**What is asked:**
- 1) Reproduce the part of the text on taxpayer standing that opens with "No showing appears" and closes with "of the complaint.", putting "pleading" in place of "complaint".
- 2) Answer these questions from the text on taxpayer standing:
(a) Which two cases are cited for the basis of equitable jurisdiction over official action?
(b) Under the statute, who makes up the board of examiners?
(c) As what could the plaintiffs not invoke the jurisdiction of a court of equity?

**Text provided:**
══════════
The first question which we shall consider is: Were the complainants detrimentally affected by the actions of defendants %

Plaintiffs, as taxpayers as well as in their other capacities, say in their amended bill of complaint that if these principals are paid their salaries — salaries which plaintiffs claim are illegal — that plaintiffs as such taxpayers, will have to replenish the funds from which the money is taken, on the theory that where a cle facto officer is paid a salary and it is later shown that a de jure officer should have filled that office and drawn the salary in connection therewith, that, as a consequence both salaries would have to be paid. Equitable jurisdiction over official action is based on the theory that a taxpayer has an equitable interest in public funds which it is charged will be expended for an illegal purpose, thus incurring a liability on the taxpayer to replenish the treasury. Dudick v. Baumann, 349 Ill. 46; Moran v. Bowley, 347 Ill. 148. Of course it follows that as citizens and residents as distinguished from taxpayers, the plaintiffs in this case could not invoke the jurisdiction of a court of equity. Plaintiffs do not differentiate as to their status.

No showing appears from the plaintiffs’ bill — except by the allegation of a conclusion — as to any added expenditure which plaintiffs would have to make and thereby increase their tax bills. The taxes they claim to have paid, or which they will have to pay, are not set forth in their complaint, so that it is impossible for us to estimate or even presume the amount of the increase alleged to have been made. Nor is it shown that there would be an increase in the outlay of public revenue or the amount of same with regard to the examiner’s costs. Under the statute, the board of examiners consists of the superintendent of schools and two other persons, one of whom, the superintendent, has already been paid for his time by the board of education and this added work calls for no additional compensation according to the allegations of the complaint.
══════════
**Listed entries:**

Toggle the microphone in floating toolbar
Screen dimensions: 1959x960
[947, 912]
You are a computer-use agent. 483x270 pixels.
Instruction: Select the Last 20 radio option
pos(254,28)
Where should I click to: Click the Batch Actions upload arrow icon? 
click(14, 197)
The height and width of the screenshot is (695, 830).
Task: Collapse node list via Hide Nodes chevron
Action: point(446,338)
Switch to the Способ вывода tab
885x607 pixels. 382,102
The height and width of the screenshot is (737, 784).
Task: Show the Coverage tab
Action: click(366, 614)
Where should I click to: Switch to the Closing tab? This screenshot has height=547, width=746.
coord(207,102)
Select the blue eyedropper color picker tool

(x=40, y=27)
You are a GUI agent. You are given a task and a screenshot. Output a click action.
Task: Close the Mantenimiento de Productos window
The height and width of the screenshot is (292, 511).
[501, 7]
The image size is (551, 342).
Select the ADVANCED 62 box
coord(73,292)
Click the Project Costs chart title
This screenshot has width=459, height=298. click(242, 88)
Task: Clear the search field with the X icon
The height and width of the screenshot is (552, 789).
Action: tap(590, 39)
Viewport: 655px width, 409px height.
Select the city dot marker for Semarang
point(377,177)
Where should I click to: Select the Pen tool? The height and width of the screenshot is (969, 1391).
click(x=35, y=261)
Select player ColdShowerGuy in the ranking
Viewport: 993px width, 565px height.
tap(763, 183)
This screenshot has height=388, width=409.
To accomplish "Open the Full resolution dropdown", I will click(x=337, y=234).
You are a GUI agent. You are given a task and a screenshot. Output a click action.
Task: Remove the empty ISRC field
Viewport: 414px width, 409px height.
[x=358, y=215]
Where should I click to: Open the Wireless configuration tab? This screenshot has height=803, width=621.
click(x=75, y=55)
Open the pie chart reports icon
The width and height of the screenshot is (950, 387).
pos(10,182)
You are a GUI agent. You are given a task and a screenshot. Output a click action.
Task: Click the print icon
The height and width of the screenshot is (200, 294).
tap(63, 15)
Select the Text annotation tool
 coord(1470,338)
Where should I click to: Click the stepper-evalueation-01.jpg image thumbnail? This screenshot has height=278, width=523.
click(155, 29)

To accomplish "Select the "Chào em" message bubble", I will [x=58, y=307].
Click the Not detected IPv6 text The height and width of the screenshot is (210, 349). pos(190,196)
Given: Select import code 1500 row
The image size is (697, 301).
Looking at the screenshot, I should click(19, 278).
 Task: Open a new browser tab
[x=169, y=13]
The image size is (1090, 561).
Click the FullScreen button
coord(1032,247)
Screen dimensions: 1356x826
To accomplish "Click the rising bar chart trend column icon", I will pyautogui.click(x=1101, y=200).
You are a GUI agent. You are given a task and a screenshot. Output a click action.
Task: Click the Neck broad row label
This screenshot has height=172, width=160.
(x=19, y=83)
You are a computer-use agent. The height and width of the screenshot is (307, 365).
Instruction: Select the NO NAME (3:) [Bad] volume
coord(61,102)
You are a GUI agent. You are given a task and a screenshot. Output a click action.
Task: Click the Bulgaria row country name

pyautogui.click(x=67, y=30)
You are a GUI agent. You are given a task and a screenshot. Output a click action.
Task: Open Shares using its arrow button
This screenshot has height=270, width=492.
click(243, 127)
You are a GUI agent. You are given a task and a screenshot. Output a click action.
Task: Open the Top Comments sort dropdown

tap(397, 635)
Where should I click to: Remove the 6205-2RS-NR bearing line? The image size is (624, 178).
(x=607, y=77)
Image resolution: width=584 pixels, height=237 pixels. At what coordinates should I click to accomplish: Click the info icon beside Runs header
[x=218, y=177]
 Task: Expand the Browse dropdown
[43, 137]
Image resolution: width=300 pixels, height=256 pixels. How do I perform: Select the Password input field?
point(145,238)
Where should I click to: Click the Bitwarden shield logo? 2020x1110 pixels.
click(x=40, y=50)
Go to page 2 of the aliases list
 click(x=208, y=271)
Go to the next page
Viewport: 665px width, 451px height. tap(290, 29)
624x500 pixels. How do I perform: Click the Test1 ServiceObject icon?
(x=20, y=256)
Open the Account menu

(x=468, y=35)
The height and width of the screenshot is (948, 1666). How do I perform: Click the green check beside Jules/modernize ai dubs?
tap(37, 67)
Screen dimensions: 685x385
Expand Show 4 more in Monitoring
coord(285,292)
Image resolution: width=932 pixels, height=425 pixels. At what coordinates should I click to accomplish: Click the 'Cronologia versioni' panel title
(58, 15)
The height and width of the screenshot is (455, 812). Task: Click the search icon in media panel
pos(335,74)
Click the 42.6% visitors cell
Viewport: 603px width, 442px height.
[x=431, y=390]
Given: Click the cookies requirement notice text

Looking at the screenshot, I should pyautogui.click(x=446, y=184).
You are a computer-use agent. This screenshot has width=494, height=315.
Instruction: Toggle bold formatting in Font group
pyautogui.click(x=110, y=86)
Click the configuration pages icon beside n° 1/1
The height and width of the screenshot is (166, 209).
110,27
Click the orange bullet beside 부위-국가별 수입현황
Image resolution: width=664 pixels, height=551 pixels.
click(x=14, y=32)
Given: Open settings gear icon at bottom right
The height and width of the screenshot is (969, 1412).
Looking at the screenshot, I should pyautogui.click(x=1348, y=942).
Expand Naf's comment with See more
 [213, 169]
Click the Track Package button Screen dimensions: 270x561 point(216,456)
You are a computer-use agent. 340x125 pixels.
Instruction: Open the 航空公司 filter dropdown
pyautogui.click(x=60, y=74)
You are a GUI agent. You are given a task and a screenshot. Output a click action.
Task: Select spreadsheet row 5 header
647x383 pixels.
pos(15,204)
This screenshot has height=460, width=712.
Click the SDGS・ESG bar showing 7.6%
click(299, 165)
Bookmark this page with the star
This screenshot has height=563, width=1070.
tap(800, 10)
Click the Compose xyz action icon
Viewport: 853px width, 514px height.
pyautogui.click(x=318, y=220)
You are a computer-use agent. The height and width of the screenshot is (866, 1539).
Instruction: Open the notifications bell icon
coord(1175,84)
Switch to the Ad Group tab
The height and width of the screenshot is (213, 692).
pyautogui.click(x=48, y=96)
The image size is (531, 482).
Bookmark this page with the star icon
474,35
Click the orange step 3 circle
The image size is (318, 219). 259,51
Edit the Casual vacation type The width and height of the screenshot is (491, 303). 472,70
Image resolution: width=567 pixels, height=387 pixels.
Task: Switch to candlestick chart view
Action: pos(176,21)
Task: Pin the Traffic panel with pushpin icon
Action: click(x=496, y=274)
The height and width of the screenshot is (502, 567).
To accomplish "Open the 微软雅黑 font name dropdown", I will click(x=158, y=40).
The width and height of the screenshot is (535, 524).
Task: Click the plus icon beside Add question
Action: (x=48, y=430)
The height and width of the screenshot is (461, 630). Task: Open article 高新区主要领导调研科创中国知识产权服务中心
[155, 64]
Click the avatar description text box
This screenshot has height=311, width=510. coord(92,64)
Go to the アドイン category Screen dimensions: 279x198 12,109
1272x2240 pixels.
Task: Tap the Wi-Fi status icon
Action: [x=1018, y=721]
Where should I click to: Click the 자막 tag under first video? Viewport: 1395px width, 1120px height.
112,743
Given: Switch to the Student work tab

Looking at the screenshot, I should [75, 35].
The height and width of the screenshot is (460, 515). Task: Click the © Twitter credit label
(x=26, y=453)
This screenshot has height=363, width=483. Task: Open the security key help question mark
══════════
**Answer list:**
- 1)
No showing appears from the plaintiffs’ bill — except by the allegation of a conclusion — as to any added expenditure which plaintiffs would have to make and thereby increase their tax bills. The taxes they claim to have paid, or which they will have to pay, are not set forth in their pleading, so that it is impossible for us to estimate or even presume the amount of the increase alleged to have been made. Nor is it shown that there would be an increase in the outlay of public revenue or the amount of same with regard to the examiner’s costs. Under the statute, the board of examiners consists of the superintendent of schools and two other persons, one of whom, the superintendent, has already been paid for his time by the board of education and this added work calls for no additional compensation according to the allegations of the pleading.

- 2)
(a) Dudick v. Baumann, 349 Ill. 46, and Moran v. Bowley, 347 Ill. 148.
(b) The superintendent of schools and two other persons.
(c) As citizens and residents, as distinguished from taxpayers.